(Data section):
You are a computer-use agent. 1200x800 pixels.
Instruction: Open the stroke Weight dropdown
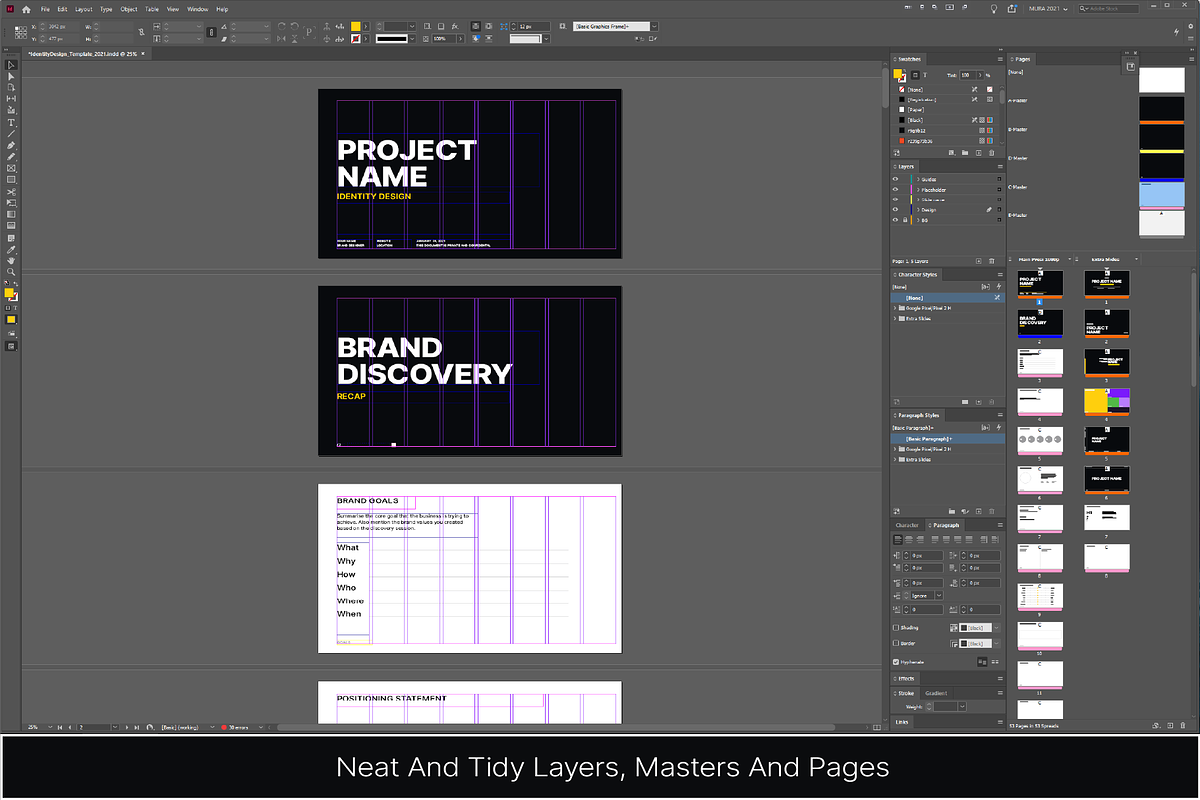pyautogui.click(x=962, y=706)
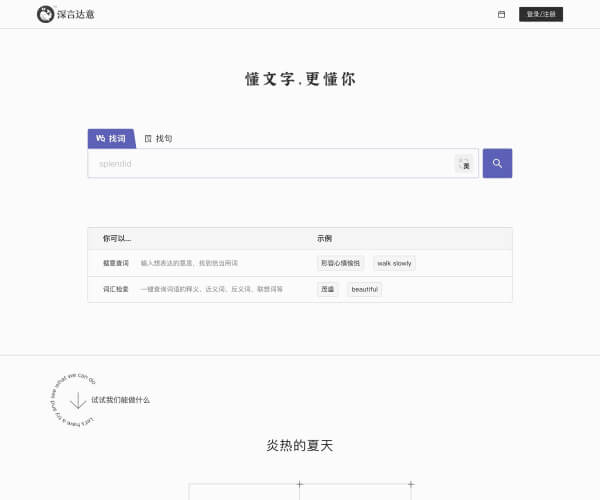Screen dimensions: 600x500
Task: Click the 词汇检索 row label
Action: [115, 289]
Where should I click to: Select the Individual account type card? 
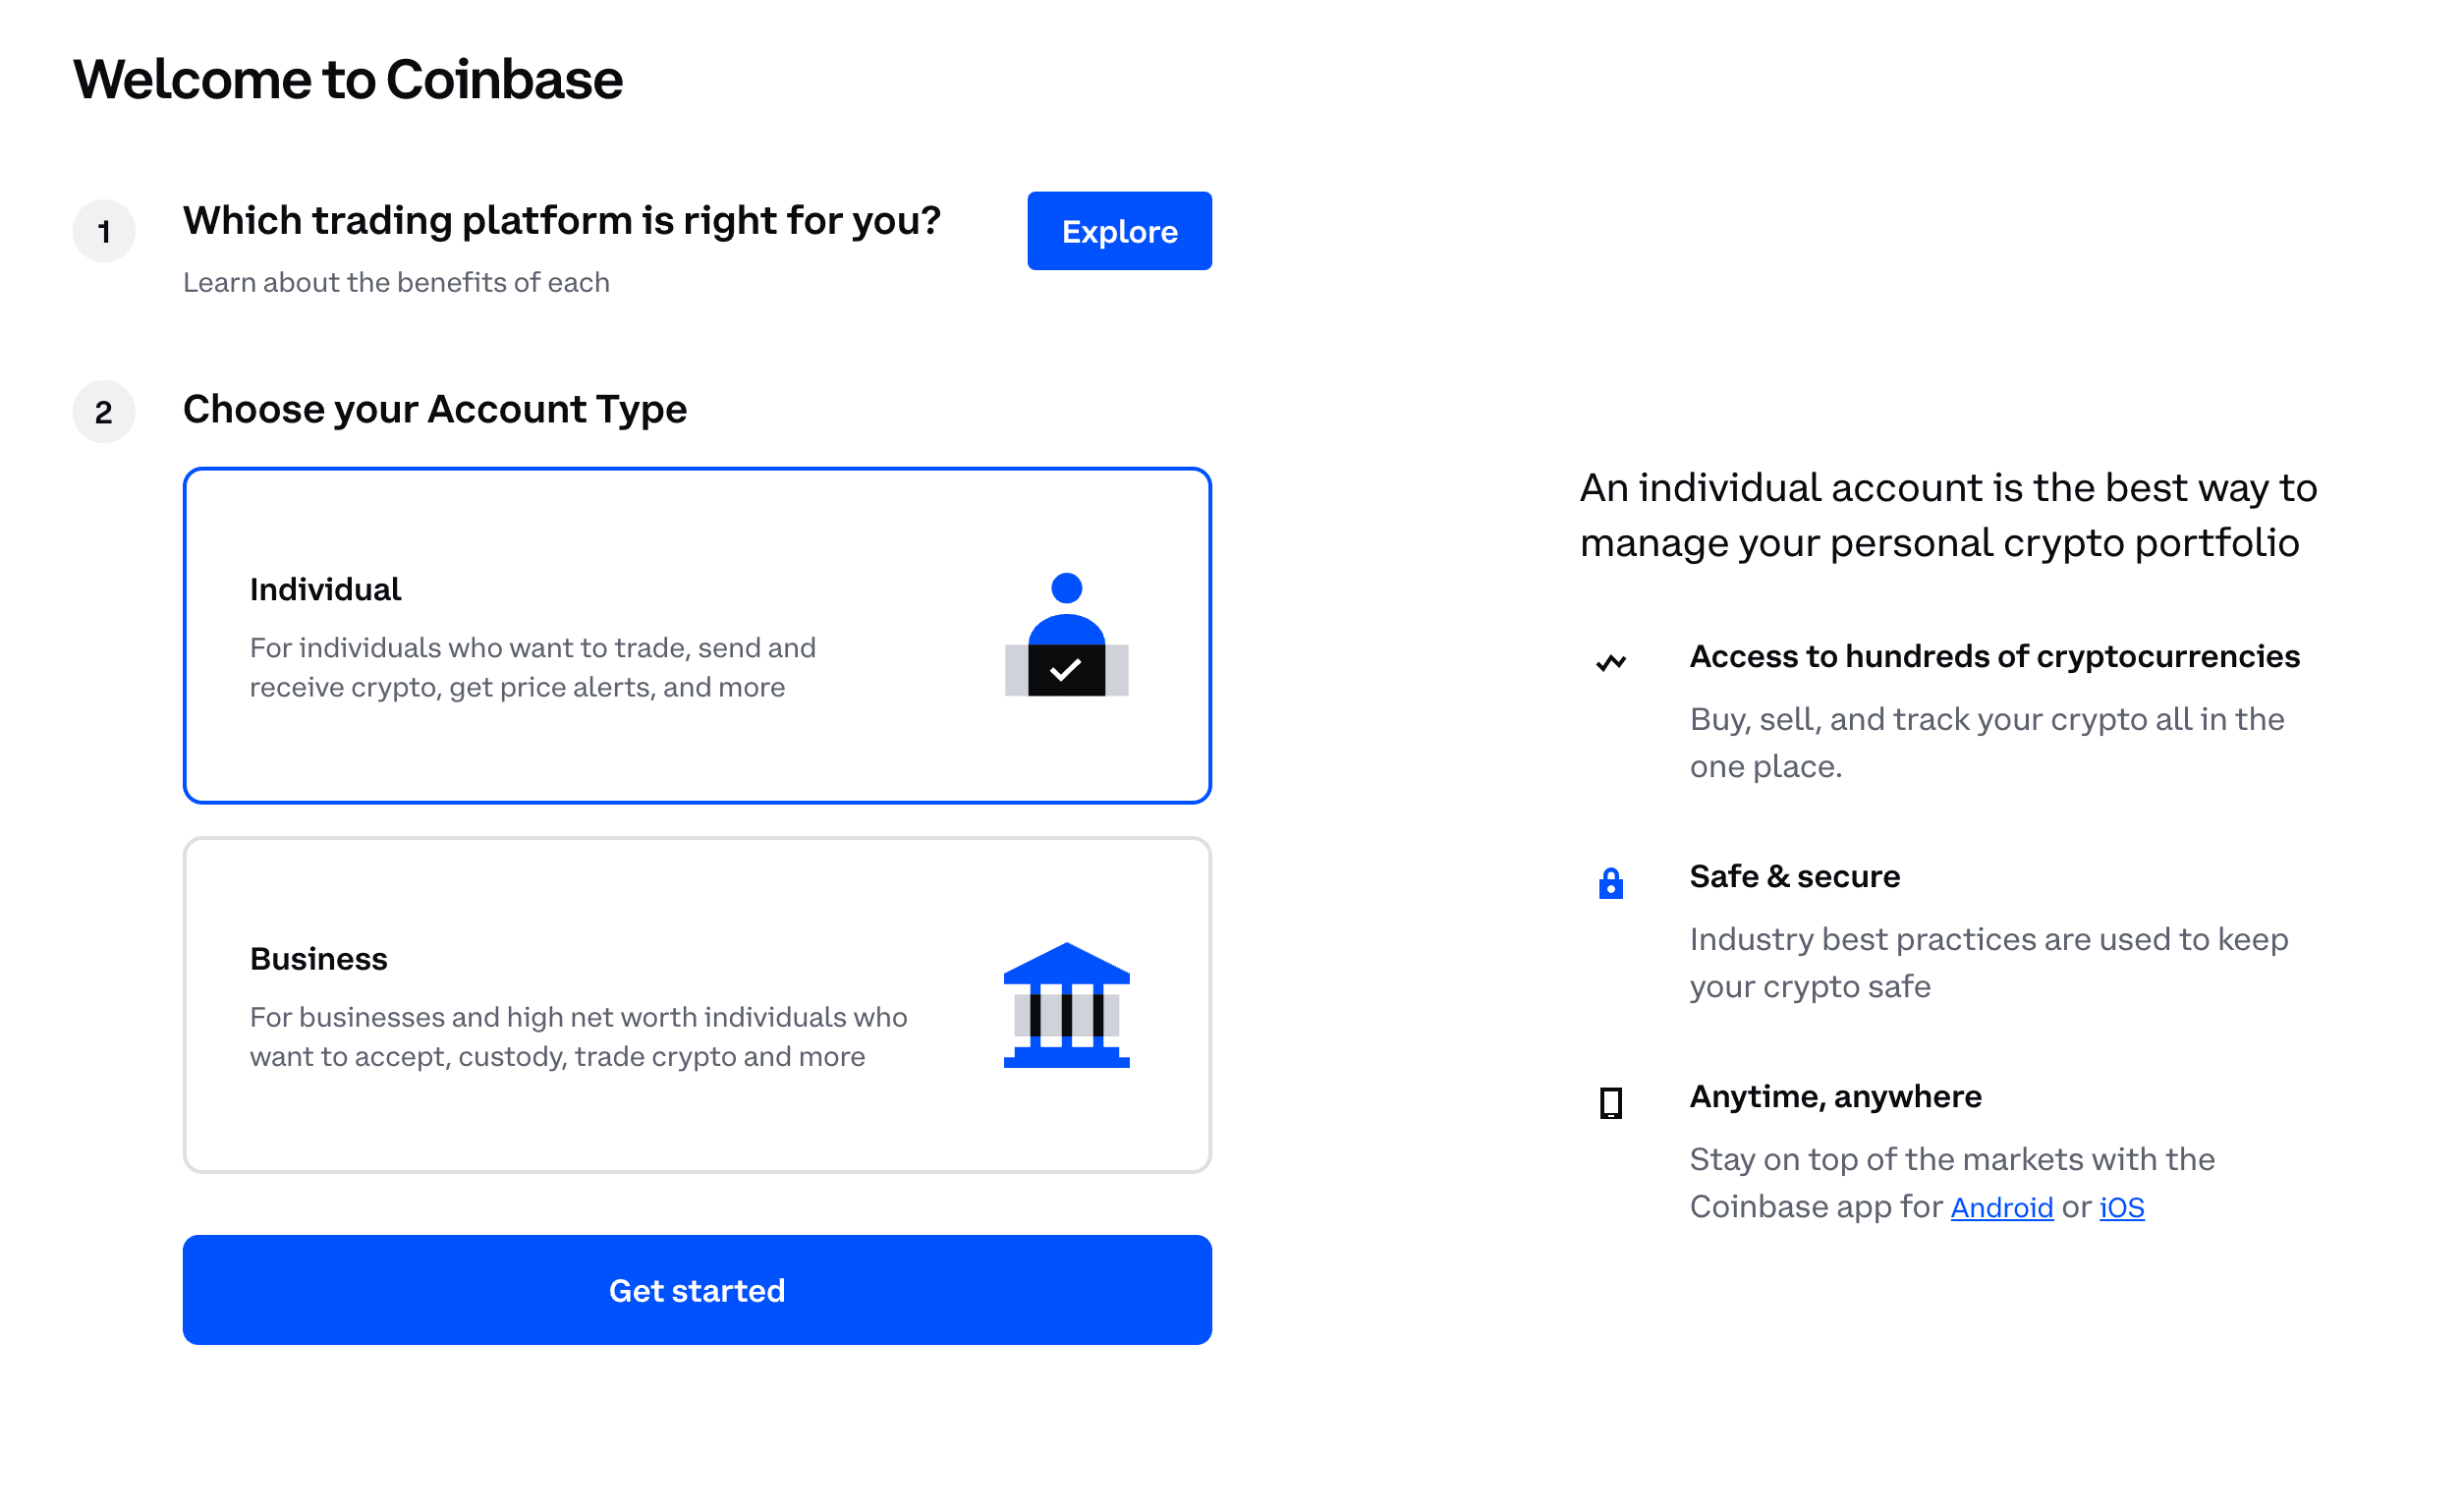(x=697, y=635)
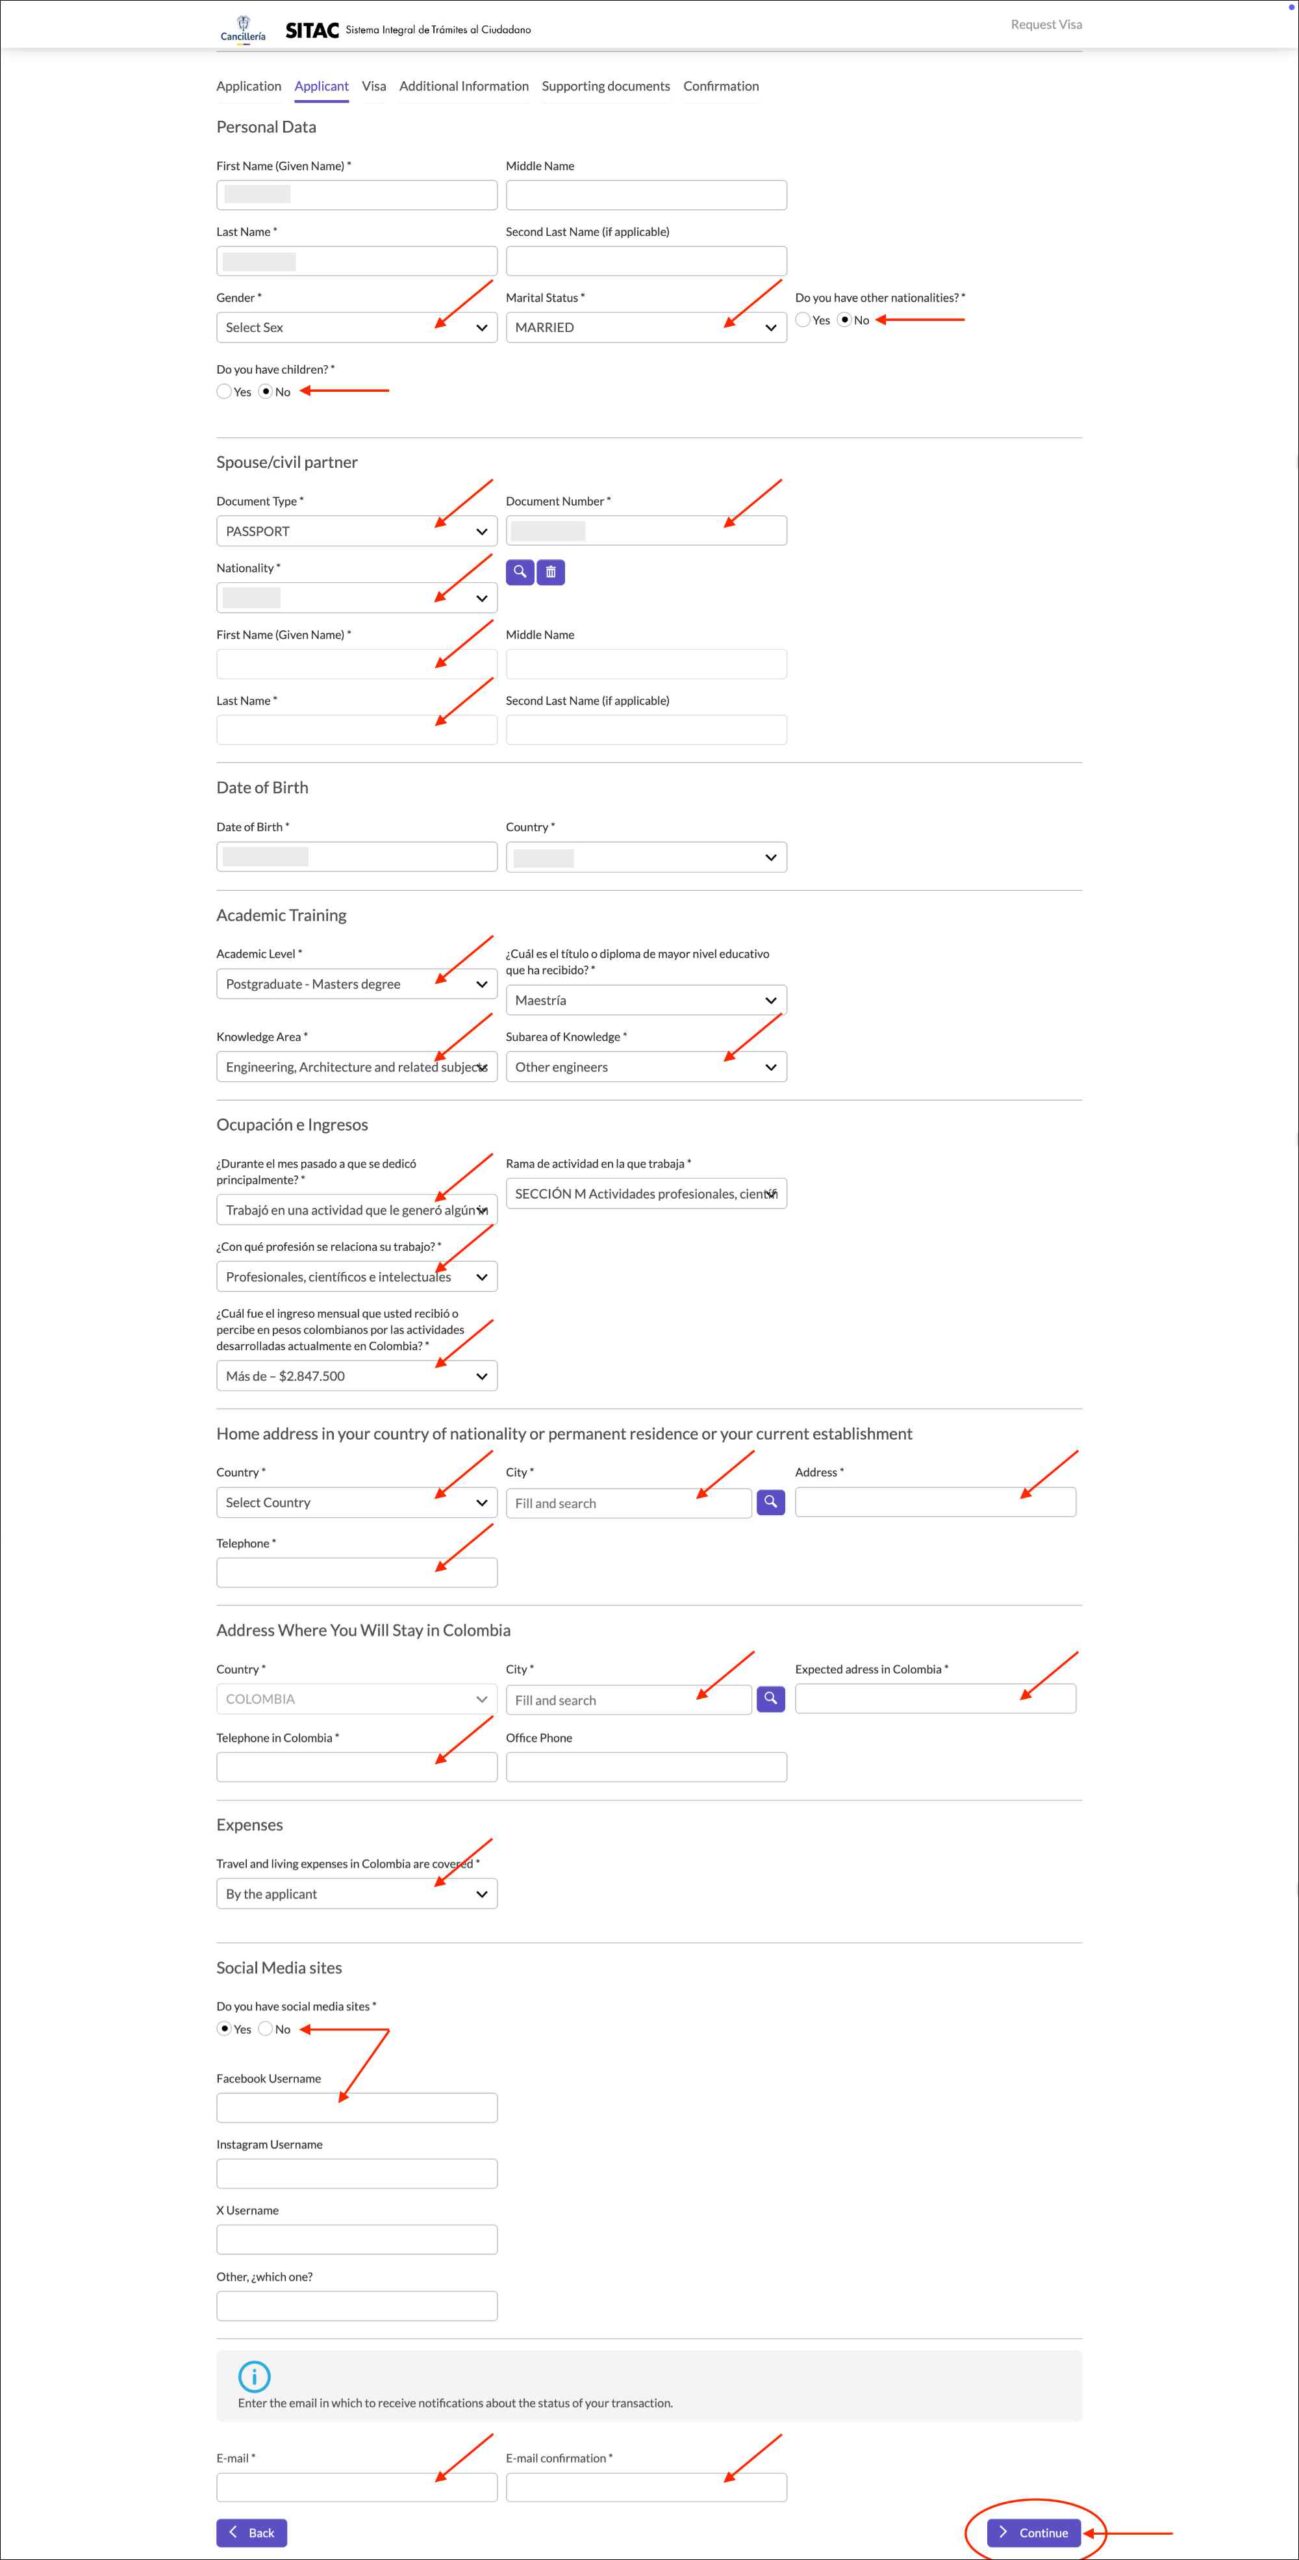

(How to complete this task): Quote verbatim every line starting at the line that contains "Instruction: Open the stroke Weight dropdown" and ending with the last line of the records; omit all pictures.

(Response to this task):
Instruction: Open the stroke Weight dropdown
pyautogui.click(x=962, y=706)
Screen dimensions: 600x500
Task: Click the 词汇检索 row label
Action: [115, 289]
Where should I click to: Select the Individual account type card? 
(x=697, y=635)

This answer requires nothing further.